Aim of the task: Retype the entries exactly. Include every line.

Saved entries:
* * * * * * *

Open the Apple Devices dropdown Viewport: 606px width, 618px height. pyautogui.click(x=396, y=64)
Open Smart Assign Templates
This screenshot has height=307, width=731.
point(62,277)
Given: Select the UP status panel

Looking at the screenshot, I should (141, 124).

* * * * * * *

Solution to the problem:
Open the Apple Devices dropdown Viewport: 606px width, 618px height. pyautogui.click(x=396, y=64)
Open Smart Assign Templates
This screenshot has height=307, width=731.
point(62,277)
Given: Select the UP status panel

Looking at the screenshot, I should (141, 124).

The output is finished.